Read my ‘Deadpool’ review! You know you want to…

Deadpool
***1/2/****
Jason Wiese | Tuesday, Feb. 9, 2016
Well, hello there, reader!
Thank you very much for clicking on the link to this review, which you probably found via Facebook and/or Twitter, in the trusting assumption that I would not spoil one of the most highly anticipated comic book movie adaptations of the year for you in its entirety, which I could totally do right now if I felt like it.
However, that would be rude and, besides, seeing Deadpool, the rightfully R-rated origin story of the beloved Marvel Comics anti-hero with a twisted sense of humor and a soft spot for chimichangas, is meant to be an experience of absolute purity.
It helps that it is coming out this Friday, just in time for Valentine’s Day weekend, because it is the perfect date movie. There is non-stop, over-the-top action and relentlessly vulgar humor for the men and for the women, leading man Ryan Reynolds.
Reynolds could not be better as Wade Wilson, the “Merc with a Mouth”, who, in attempt to rid himself of cancer, undergoes a series of painful experiments that leave him indestructible, but also butt-ugly.

Wilson is then inspired to don a suit of his favorite color, red (so his enemies do not see him bleed), adopt the titular alter ego and embark on a vengeful quest to make waste of the man who turned his face into waste: Ed Skrein as the film’s British villain, Ajax.
Now, you are probably thinking, “Well, this sounds like your typical formula for a superhero origin story.” Well, give yourself a well-deserved pat on the back because it totally is!
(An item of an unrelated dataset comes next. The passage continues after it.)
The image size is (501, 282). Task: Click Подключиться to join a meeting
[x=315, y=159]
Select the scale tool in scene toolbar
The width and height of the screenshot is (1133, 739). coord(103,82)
And it is totally aware of that.
Throughout its intentionally predictable storyline, it calls out every superhero movie trope in the book so uniquely.

Deadpool himself, inhabiting a character trait that existed in the beginning of his comic book days, addresses these tropes directly to the audience, letting you know that he is fully aware that he is in a movie and that he is just as sick of the dumbed-down, PG-13 chokehold that his reluctant genre has been a victim of for years.
Reynolds, who also serves as co-producer of Deadpool, has wanted to make this film a reality for years, but what a great time now for a comic book movie this surreal, off-kilter and unapologetic to come out with superheroes practically becoming the dominant genre of the mainstream.
It is so uproarious, exciting and wonderfully self-aware that the fun never stops and you may not want it to end. It would be ill-advised to assume by its February release that it is a fluke. It may not be the superhero movie to end all superhero movies, but it is the superhero movie most likely to scare the other ones off.